The present invention provides iron-in the form of polymeric organic compounds.
and a regenerant for a salt bath for carburizing steel members. Salt baths for carburizing iron and steel parts in the hardening industry generally consist of a mixture of alkali cyanide as the effective carburizing agent, barium chloride as the support melt and alkali carbonate. The bath is used at a temperature of 800-950°C. At this temperature, carbon advantageously diffuses into the surface of the workpiece suspended in the melt in about 1 to 5 hours. By subsequently rapidly cooling the carburized workpiece, high surface strength and high wear resistance are obtained. However, during the use of a salt bath, the oxygen in the air gradually oxidizes the cyanide to carbonate, which is ineffective in the carburizing process. This renders the bath inert, so that the original bath composition has sometimes had to be restored by addition of cyanide or cyanide-containing salt mixtures. For each regeneration, some of the salt had to be removed from the bath and disposed of as highly toxic old salt. However, this method of use has the disadvantage that the highly toxic waste salt must be disposed of and the toxic cyanide as a regenerant must be stored. Polymeric triazine compounds and polymeric hydrocyanic acid (DE 2310815) and polymeric carboxylic acid amides (DE 2409285) are therefore used for the regeneration of the salt bath for nitriding workpieces.

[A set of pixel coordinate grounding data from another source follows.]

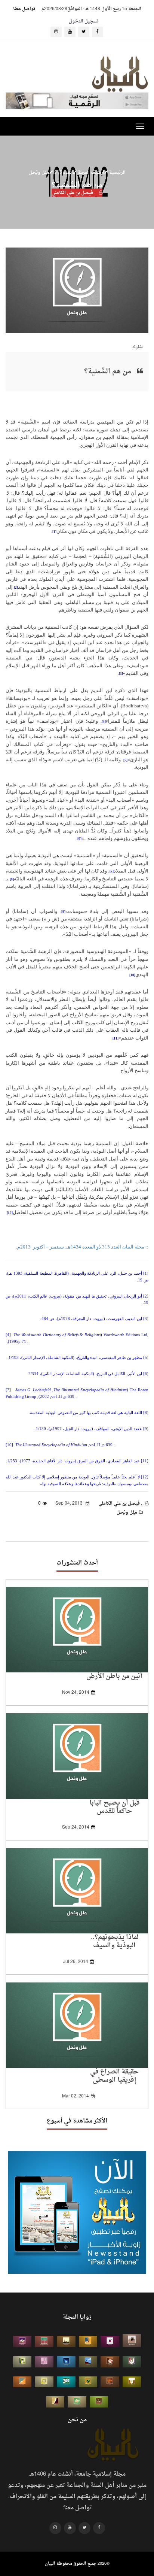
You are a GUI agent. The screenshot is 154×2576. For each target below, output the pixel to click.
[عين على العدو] (66, 2382)
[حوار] (99, 2401)
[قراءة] (132, 2382)
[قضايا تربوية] (88, 2341)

It has already been proposed to use This additive has the advantage that it is non-toxic. In principle, it can also be used in carburizing salt baths. When these compounds are added, the carburizing-ineffective carbonate produced by the oxidation is converted back into carburizing-active cyanide in the salt bath crucible itself. This method of operation therefore eliminates the pumping of waste salt and the storage of cyanide. However, the above regenerant actually only has a temperature of about 580°C.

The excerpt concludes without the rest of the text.